Appeals Court Limits CPUC Rate Reduction Power 

Representing three rural telephone companies, Munger Tolles & Olson attorneys secured an important state appeals court ruling that limits the power of the California Public Utilities Commission to order rate reductions and reaffirms the limited ownership interests utility customers have in utility assets.

In Ponderosa Telephone Company, et al. v. California Public Utilities Commission, Henry Weissmann and Hojoon Hwang’s clients had been ordered by the CPUC to credit to their customers the proceeds of the redemption of Rural Telephone Bank (RTB) stock that the companies had accumulated since the 1970s.

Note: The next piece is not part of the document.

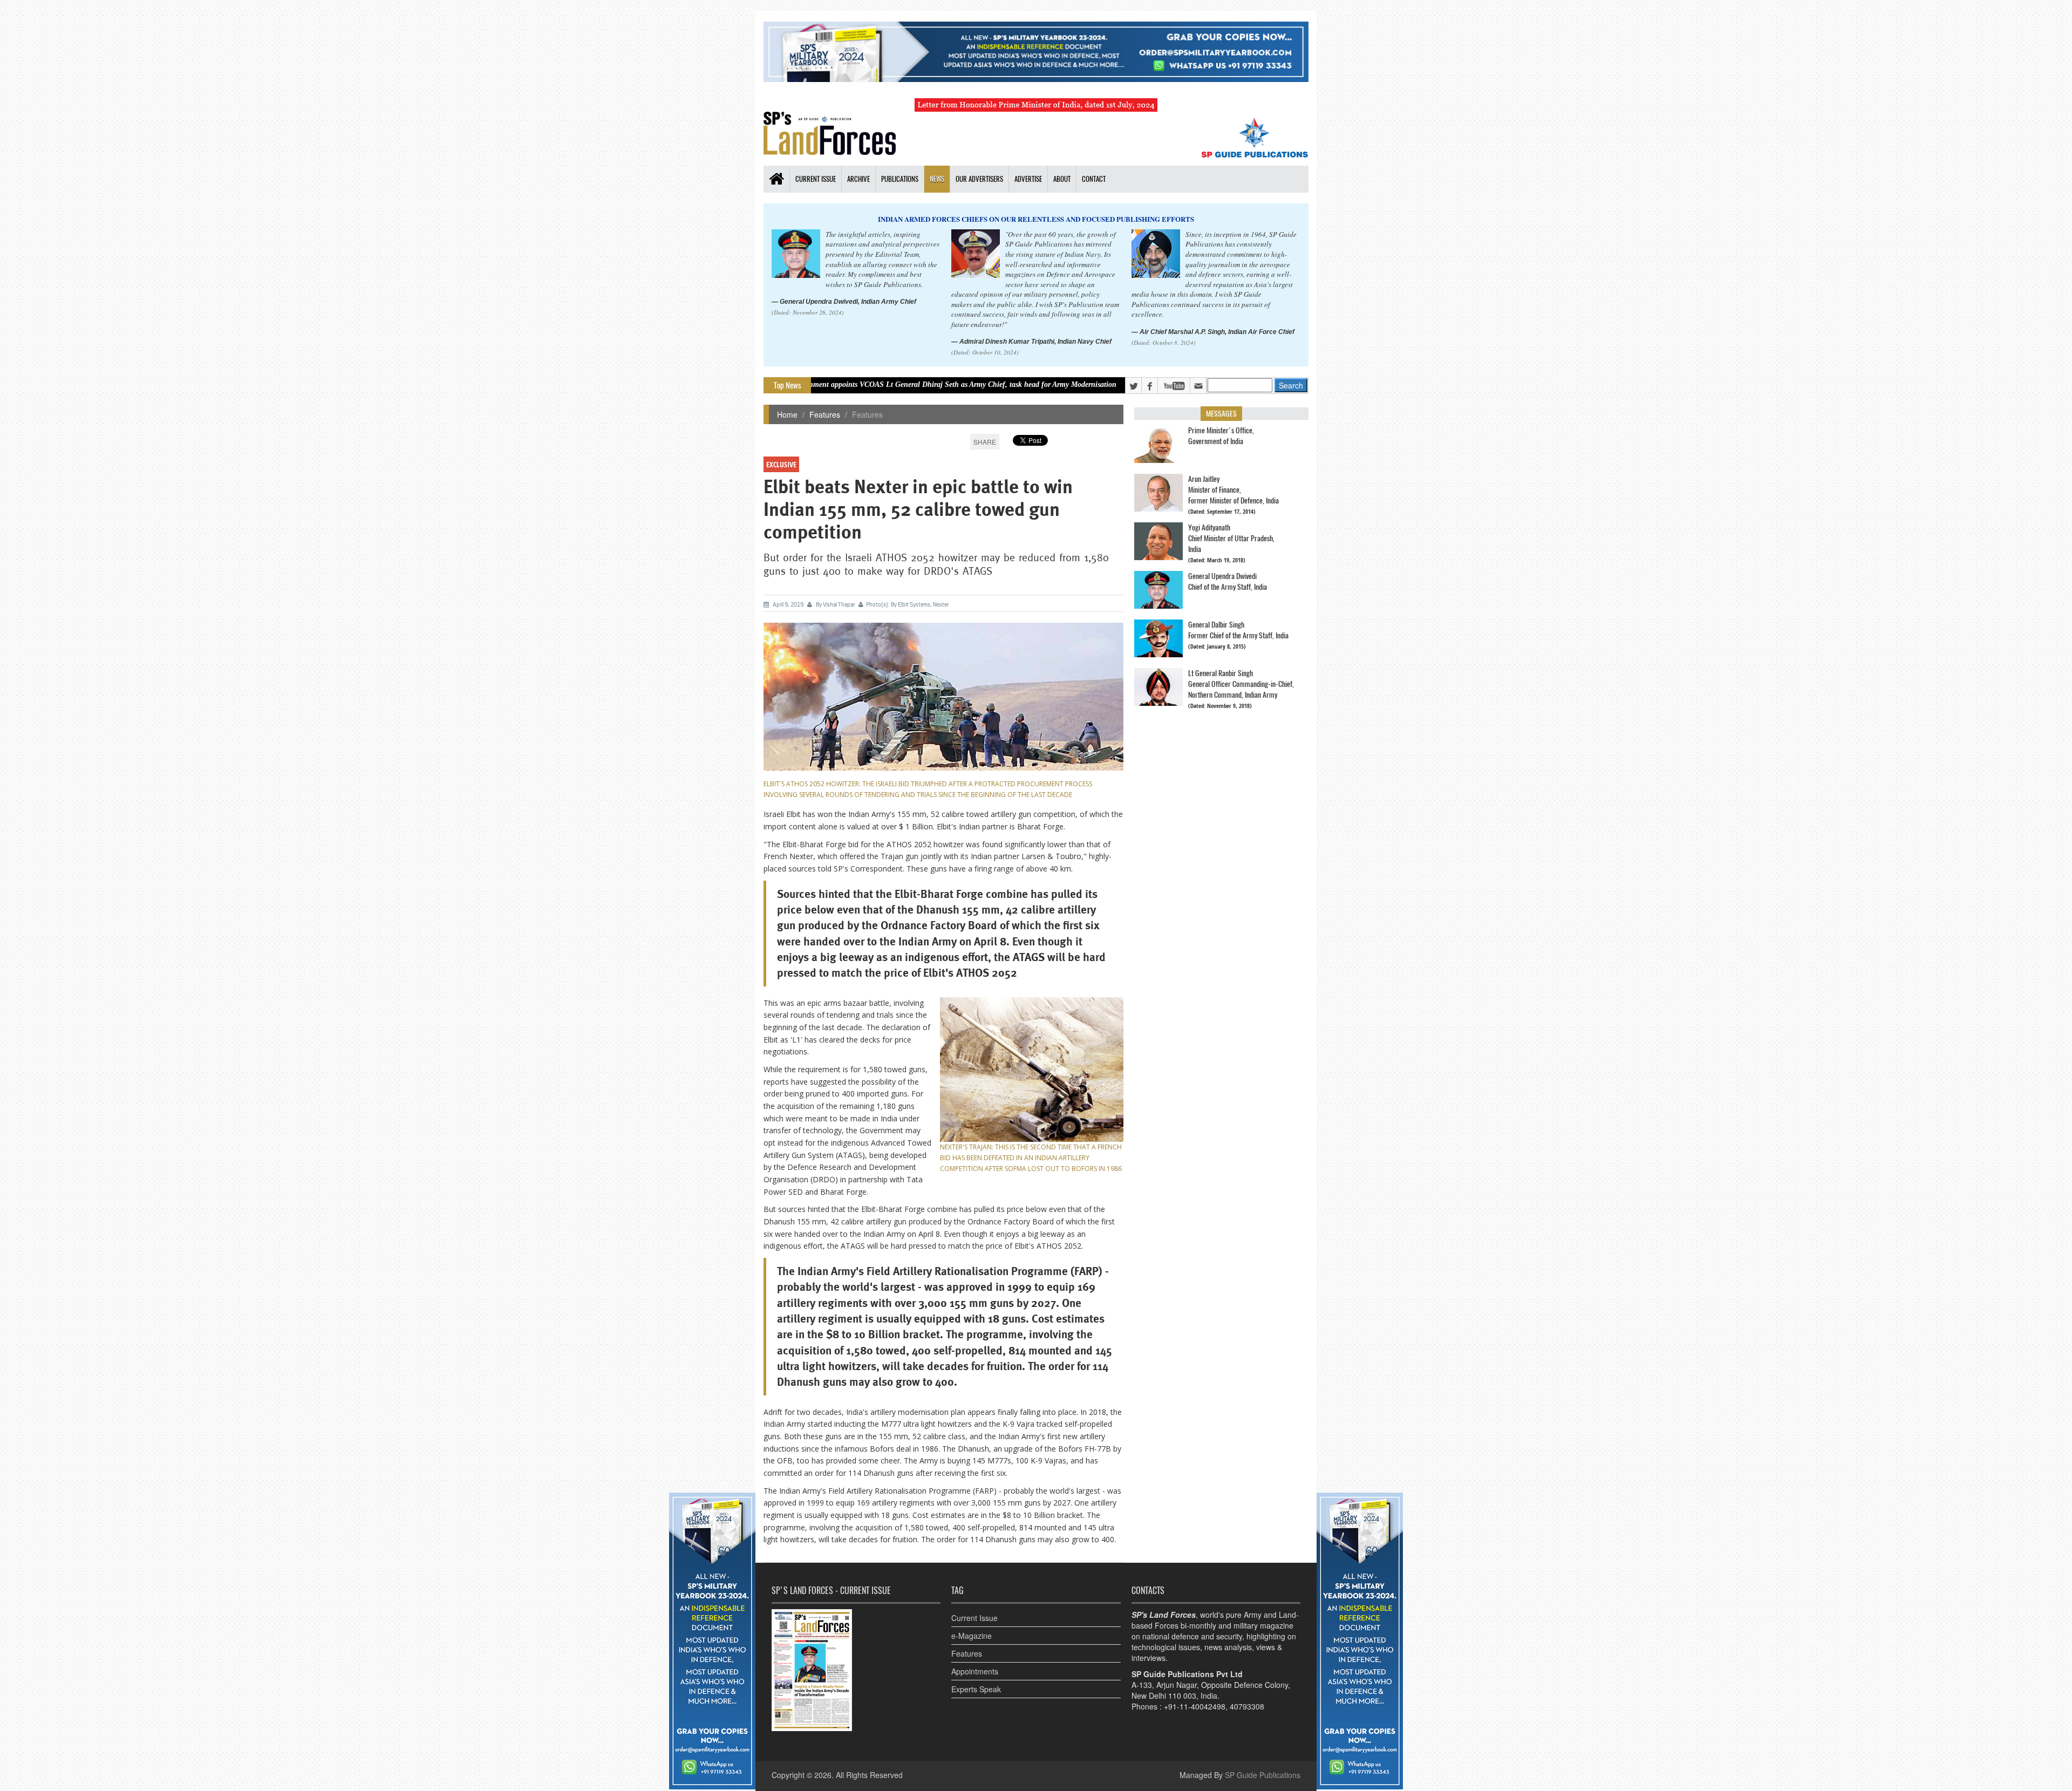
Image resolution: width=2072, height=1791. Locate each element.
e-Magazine (971, 1635)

The companies borrowed money from the RTB, a federally-chartered entity, to finance the construction of telephone facilities in their rural service areas. As a condition of the loans, the RTB required the companies to purchase RTB stock. In addition, the difference between the RTB’s costs and the interest payments it received were refunded to borrowers in the form of additional stock in the RTB. None of the stock was included in the rate base of Munger Tolles’ clients, and the companies therefore did not earn a return on the stock in the service rates paid by customers. Eventually, the RTB was dissolved and its shares were redeemed.  The CPUC held that customers were entitled to the proceeds of the stock redemption because they paid rates which were then used to repaid the loans. Munger Tolles represented the companies in seeking judicial review of the order in Court of Appeal for the Fifth Appellate District, which held that the CPUC acted unlawfully.

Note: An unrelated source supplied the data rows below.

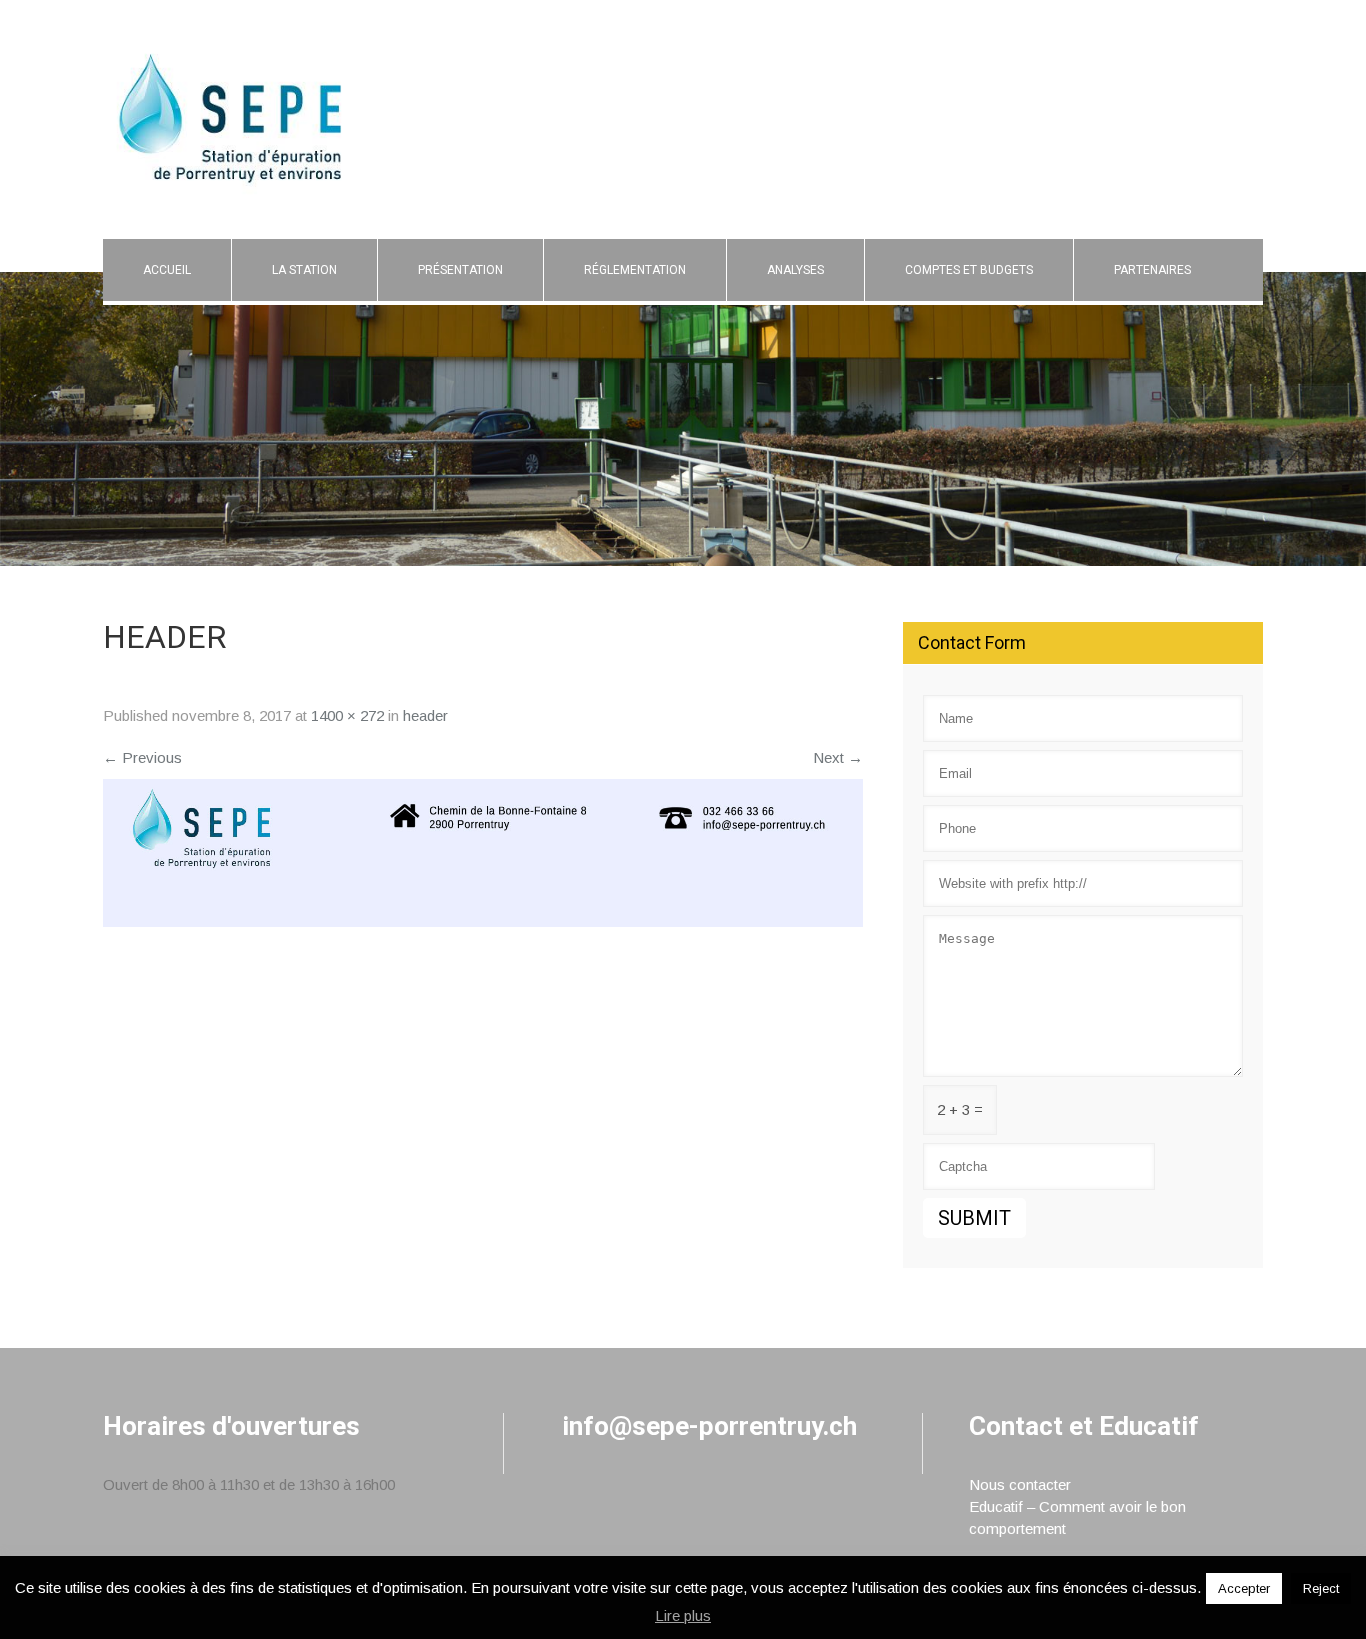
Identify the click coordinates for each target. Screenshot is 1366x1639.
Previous (142, 757)
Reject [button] (1321, 1588)
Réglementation (635, 270)
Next (838, 757)
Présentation (460, 270)
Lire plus (683, 1615)
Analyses (795, 270)
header (425, 715)
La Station (304, 270)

The court’s July 5 published opinion is significant in two respects. First, the court reaffirmed the principle that customers do not acquire an ownership interest in utility property simply because it was purchased using money paid in regulated rates. Instead, the utility’s shareholders retain their ownership rights in such property, and the CPUC’s order directing the transfer of those proceeds to customers was therefore an unlawful taking. Second, the court held that the CPUC may not order a rate reduction when an element of cost on which the rates were initially based − here, the companies’ cost of funds − turns out to be lower than forecast because the companies received interest refunds in the form of RTB stock.